More than two months after Pennsylvania’s May 17 primary election, the Department of State still has not certified the election results. It’s an administrative failure that undermines confidence in the state’s election system, according to Republican state Rep. Seth Grove, chairman of the State Government Committee.
That is one of numerous examples Grove described at the state capital building in Harrisburg during a July 19 press conference in which he released a 186-page report with the long title, “Election Reform in Pennsylvania: Missed Opportunities and Continued Chaos-an Interim Report on The Status of Elections in the Commonwealth of Pennsylvania After the Veto of House Bill 1300.”
Grove is still advocating for something like HB 1300, which Gov. Tom Wolf vetoed in June 2021. It was a package of election reforms that called for voter identification and provided for early in-person voting; moved the voter registration deadline back from 15 days to 30 days before the election; established a state bureau of election audits; allowed for pre-canvassing of mailed ballots; and would have made it easier for older and disabled voters by moving them to the front of the line or providing curbside voting so they could remain in their car.
The bill also introduced stiffer fines and longer possible prison terms for election tampering.
But Wolf didn’t go for it.
“This bill is ultimately not about improving access to voting or election security, but about restricting the freedom to vote,” Wolf said in a statement about the veto. “If adopted it would threaten to disrupt election administration, undermine faith in government, and invite costly, time-consuming, and destabilizing litigation.”
It didn’t seem like Wolf read the bill, Grove said in his report.
“Unfortunately, Gov. Wolf vetoed the bill despite seeming largely unfamiliar with the contents. By vetoing the legislation, he made himself the sole obstacle to historic reform that would have improved nearly every aspect of election administration in Pennsylvania. Most importantly, it would have allowed the General Assembly to live up to our constitutional requirement for uniformity and fairness in elections and prevent any reoccurrence of the national attention our current, broken process received during and after the November 2020 Election.”
Incidents from the Report
The report details troubles in the state’s elections that have happened since 2020. The following incidents are a sampling of those described in more detail in the report:
In 2021, a Luzerne County man admitted to using his deceased mother’s information to apply for an absentee ballot.

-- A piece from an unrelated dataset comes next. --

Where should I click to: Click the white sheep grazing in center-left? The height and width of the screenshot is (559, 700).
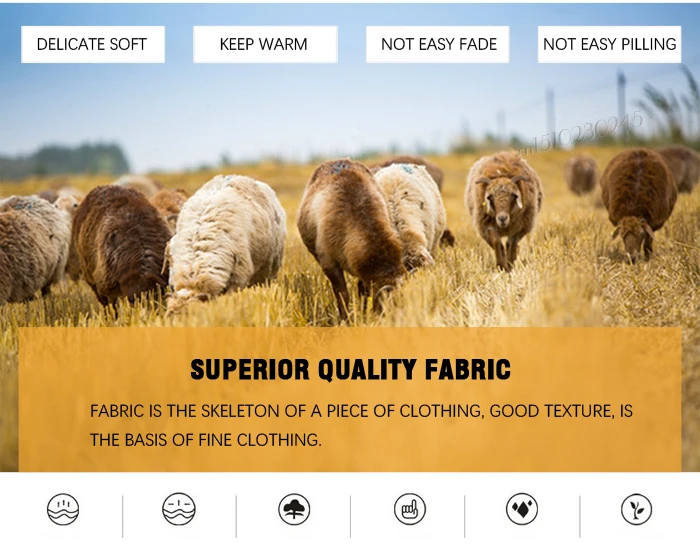click(225, 241)
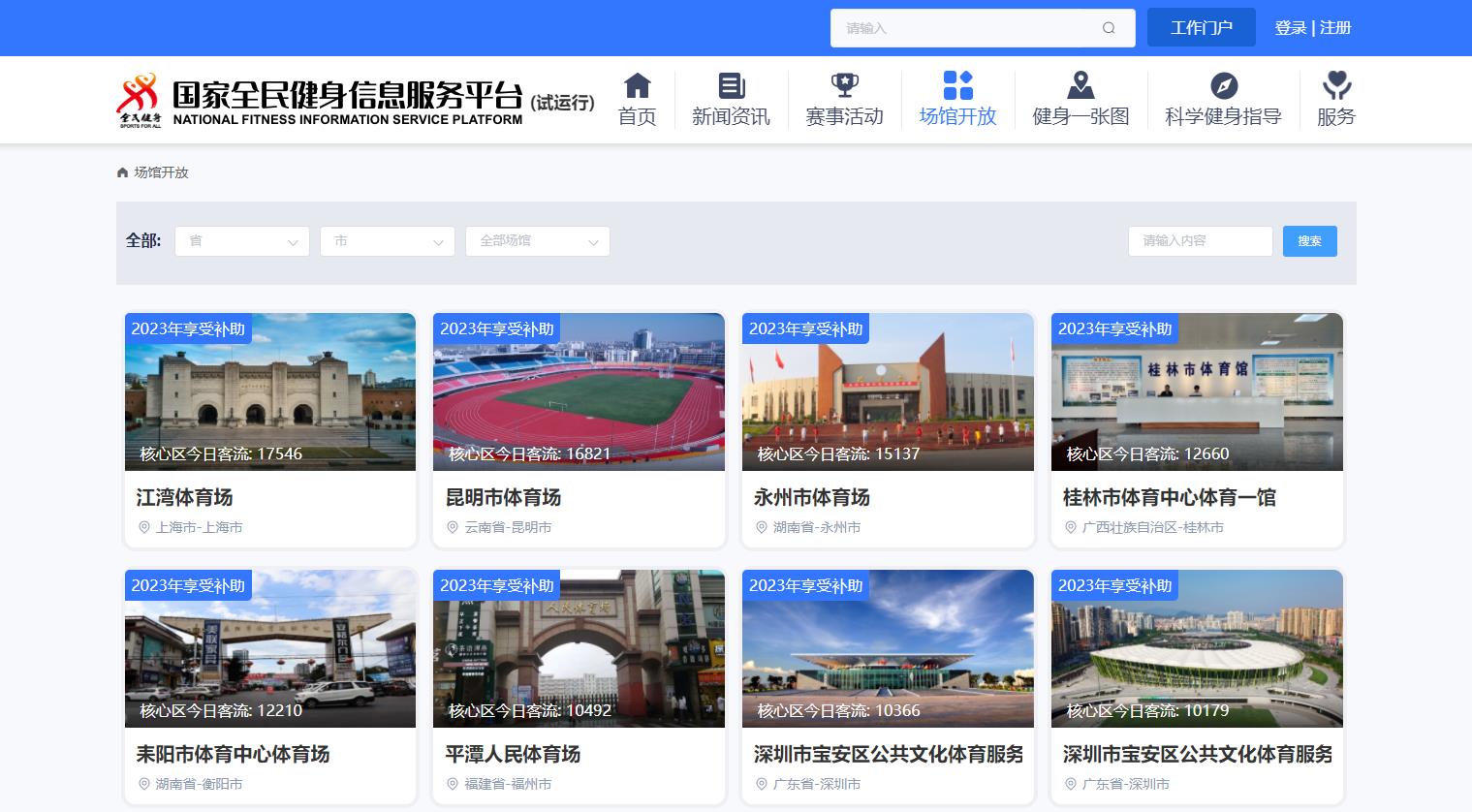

During the May 2021 primary, some counties faced a shortage of paper ballots at polling places on election day, in part due to higher than expected in-person voting. Shortages happened in Clearfield, Delaware, Lebanon, and York counties, and possibly others.
In Fayette County during the same election, an issue with barcodes meant ballots were not scanning or being recorded. Affected ballots were set aside and counted by hand when polls closed.
Also in the May 2021 primary, nine Snyder County voters received the wrong ballots, and Erie County voters left two polling sites with their marked ballots.
During the November 2021 general election, during the preelection process, Berks County’s Spanish-language ballot instructions included the incorrect date for the election, affecting 17,000 mail-in ballots.
In the same election, the Lehigh County Board of Elections decided to count undated ballots. In response, members of the House Republican Caucus issued a letter threatening impeachment unless the law was followed. The matter resulted in litigation in federal courts, with the 3rd Circuit Court of Appeals ordering the undated ballots be counted.
That was not the last of ballot issues.
Another case in federal district court challenged the practice of disqualifying ballots lacking a secrecy envelope. The case is not yet resolved.
And recently, the Department of State filed suit against the Berks, Lancaster, and Fayette county boards of elections over certification disputes arising from the 2022 primary election. At issue is the treatment of ballots lacking a date. These counties certified results excluding such ballots, as required by Pennsylvania law.